Supplied passage »
Michigan 14th District

Rep. John Conyers (D)


Detroit’s early auto factories—Packard, Hudson, Ford Highland Park, Dodge Main, Briggs, Ford Rouge, Cadillac, Kelsey-Hayes, Chrysler, Plymouth, DeSoto—were built between 1905 and 1925 about five miles from the city’s center and at the edge of urban development. Almost instantly the flat farmlands all around were platted in grid streets and filled with wooden bungalows and brick prairie-style houses, often with a driveway at the side and a single elm in the front. Commercial strips lined the mile-square and radial main streets, stretching straight as far as the eye could see. Detroit’s neighborhoods filled up with factory workers and civil servants, professionals and maintenance men, corner-store owners and management personnel, Catholics and Protestants and Jews: a middle-class melting pot. With one exception—Detroit in those days had few blacks; they did not begin their big migration here from Alabama and the rest of the South until around 1940, when defense plants began hiring African-Americans in large numbers.

2008 Presidential Vote
Obama 236,521 (87%)
McCain 33,872 (12%)
Cook Partisan Voting Index
D+34

The history of black Detroit is one of conflict and uplift, inspiration and tragedy. The wartime mixture of Appalachian mountain whites and Deep South blacks in Detroit proved volatile, resulting in a violent race riot in June 1943. During the war years, blacks were pent up in a few severely overcrowded neighborhoods like the Black Bottom, most of it now covered by the Chrysler Freeway. After 1945, when African-Americans began moving outward, real estate agents played on racial fears, and in the 1950s, whole square miles of Detroit changed racial composition in a matter of months. In the 1960s, there was hope that the civil rights movement, encouraged by Walter Reuther’s United Auto Workers union, and antipoverty programs would improve blacks’ fortunes, and in fact many black Detroiters found good jobs and made good incomes, bought their own homes and built community institutions. Then came the riot of July 1967, followed by extensive white flight and terrible increases in crime. Detroit’s first black mayor, Democrat Coleman Young, elected in 1973, responded with policies that may have seemed appropriate in the 1960s but had disastrous results in the 1970s and 1980s: He pressured major employers like the Big Three auto companies to build facilities in Detroit, raised taxes to support a vast army of city employees, and attributed city problems to white racism. Violent crime became a part of everyday life, and arson became common.

Records for pointing at text and elements:
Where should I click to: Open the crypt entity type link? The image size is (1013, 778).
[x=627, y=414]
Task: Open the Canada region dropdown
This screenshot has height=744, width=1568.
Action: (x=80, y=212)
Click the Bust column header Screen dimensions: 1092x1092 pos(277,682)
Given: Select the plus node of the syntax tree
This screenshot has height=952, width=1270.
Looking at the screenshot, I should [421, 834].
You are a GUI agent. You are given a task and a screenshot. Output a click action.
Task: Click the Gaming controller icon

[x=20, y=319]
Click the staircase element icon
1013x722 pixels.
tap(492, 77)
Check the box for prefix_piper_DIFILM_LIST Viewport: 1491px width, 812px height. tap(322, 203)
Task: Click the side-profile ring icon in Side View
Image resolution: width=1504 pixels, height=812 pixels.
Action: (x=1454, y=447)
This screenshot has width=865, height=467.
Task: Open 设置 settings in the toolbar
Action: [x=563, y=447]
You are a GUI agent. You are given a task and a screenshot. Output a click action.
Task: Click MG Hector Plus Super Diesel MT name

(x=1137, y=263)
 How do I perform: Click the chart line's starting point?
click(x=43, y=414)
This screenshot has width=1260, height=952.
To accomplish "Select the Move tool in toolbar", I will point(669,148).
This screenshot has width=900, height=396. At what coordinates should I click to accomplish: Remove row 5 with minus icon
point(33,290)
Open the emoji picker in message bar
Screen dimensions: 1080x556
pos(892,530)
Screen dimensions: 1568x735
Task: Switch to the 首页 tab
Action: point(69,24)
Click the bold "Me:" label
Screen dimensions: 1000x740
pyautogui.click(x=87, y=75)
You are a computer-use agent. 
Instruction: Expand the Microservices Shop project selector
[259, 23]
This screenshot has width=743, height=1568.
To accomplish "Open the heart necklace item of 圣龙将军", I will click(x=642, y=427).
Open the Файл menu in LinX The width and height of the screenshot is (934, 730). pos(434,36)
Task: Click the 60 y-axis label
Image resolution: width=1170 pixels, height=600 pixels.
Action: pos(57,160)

Jobs »
[A] Answer these questions from the Michigan 14th District profile:
(i) Between which years were Detroit's early auto factories built?
(ii) What percentage of the 2008 presidential vote did Obama receive?
(iii) In what year was Coleman Young elected?
[B] Write a continuation of the Michigan 14th District profile, picking up after its last sentence.
The entries are separate material with no connection to the Michigan 14th District profile.

Answers given »
[A]
(i) Between 1905 and 1925
(ii) 87%
(iii) 1973

[B]
Detroit took on a garrison atmosphere. Crime reduced the value of residential real estate to near zero, and the city’s population dropped from 1.7 million in 1960 to 919,000 in 2007. In political dialogue, most black politicians called for an ever-increasing public sector. Yet the existing public sector, which took a larger share of residents’ income than almost anywhere else in the country, served citizens poorly. Turnaround came agonizingly late in the 1990s, when Democratic Mayor Dennis Archer, elected in 1993, worked to fight crime and encourage private-sector growth. Incomes rose, and the median housing value doubled from $32,000 to $63,000. But the city has remained in decline by almost any measure, from the high rate of home foreclosures and to the low achievement of students in public schools.

The 14th Congressional District of Michigan consists of nearly half of Detroit, with the exception of the downtown area and some disparate suburbs. Its part of Detroit is north and west of where the old auto plants were built and is mostly residential—square mile after square mile of grid streets, some always working class, some middle-class, a few upscale, such as Palmer Woods, Sherwood Forest, Rosedale Park. In most of them, abandoned houses and empty lots are commonplace, and yet in many neighborhoods, residents struggle to maintain their houses and patrol their streets. Commercial frontage on Detroit’s straight-line avenues is still patchy and often vacant. Politically, this is one of the most Democratic districts in the United States.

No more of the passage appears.